<孔雀と女> 安井曽太郎
安井曽太郎の代表作のひとつに裸婦を描いた「孔雀と女」という作品がある。ふくよかなソファのうえに西洋人の裸婦が横たわっている。カーテンを背にして一匹の孔雀が描かれている。裸婦とその孔雀と向い合っている絵柄である。わたしはこの作品を目にしたときに、ふとレンブラントの名作「ダナエ」をおもい起こした。
ダナエはギリシャ神話のヒロインである。ゼウスは黄金の雨に姿を変えて塔のなかに侵入して幽閉されているダナエと交わろうとしている。そのゼウスの愛を陶然として受け入れようとしている場面が描かれているのがレンブラントの「ダナエ」という作品である。
この主題にはティツィアーノをはじめ何人もの有能な画家たちが挑戦しているが、レンブラントの作品が群を抜いているようにわたしにはおもわれる。その理由はいくつか考えられるが、大きな比重をしめるのがこの作品がそなえている品格である。それと同じ品格をわたしは安井曽太郎の「孔雀と女」に見出したのである。
それほどまでにこの作品には筆舌につくしがたい品格が備わっているのである。その意味では、大家が描いた作品であるといっても決して不自然ではないのに、これがいまだ安井がパリに留学していた修行時代に制作された作品であるというからおどろきである。この作品については、安井自身が書いた説明文がある。それを抜粋してみよう。
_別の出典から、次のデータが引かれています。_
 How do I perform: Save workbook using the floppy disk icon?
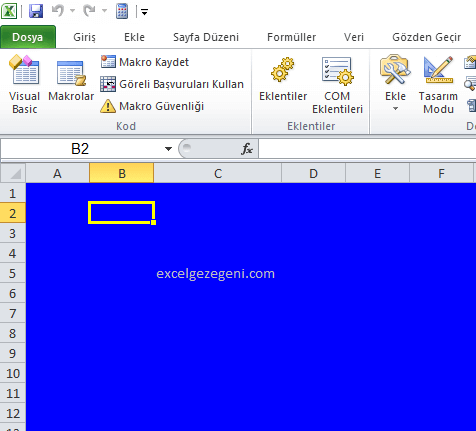pos(36,11)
――この絵は1914年の春パリで描いた。前年の秋イタリヤ旅行をした。イタリヤでは絵画よりも彫刻により多く興味をもった。‥‥‥ 製作中ギリシャ彫刻の美しさが忘れられず、終始頭の中にあった。
隣の家が動物彫刻研究所で、色々の動物が飼われていた。孔雀もその空地を歩いていた。僕の方からそれが、間近に、よく見えたので、その孔雀を写生して裸女に取合せることにした。裸女と孔雀の取合せには別に何の意味もない。
背景を庭園にして散歩の男女を描きいれたが、それは多少ともセザンヌの「二人の姉妹図」の散歩者からヒントを得た様でもあった。‥‥‥
‥‥‥「孔雀と女」は僕にとって、ただ一つのイタリヤ旅行の産物である。
そういわれてみると、ほりの深い顔といい、起伏に富んだ姿といい、この作品の裸婦には、ギリシャ彫刻のなかのビーナスの片鱗がうかがわれるようにおもわれる。なぜ、孔雀を描いたかとなると、たまたま空地にいた孔雀を写生していたからだといっているけれど、安井は生涯にわたって装飾に気をつかった画家であったといわれている。ことによると、この頃から無意識のうちに装飾に対する気配りが働いたのかもしれない。
たしかに背景には散歩している男女が描かれている。これも安井が写実主義の画家としてこよなくゼザンヌに傾倒していたことを考え合わせると、自然の成り行きとして理解できるところである。
ともあれ、「孔雀と女」は安井にとってフランス滞在の最後の作品となったばかりか、内容からいっても留学の総仕上げとしても余りある作品である。安井の西洋での体験と彼の生来の天才性が相乗効果を発揮したからこそ、このような名作が生まれたのであろう。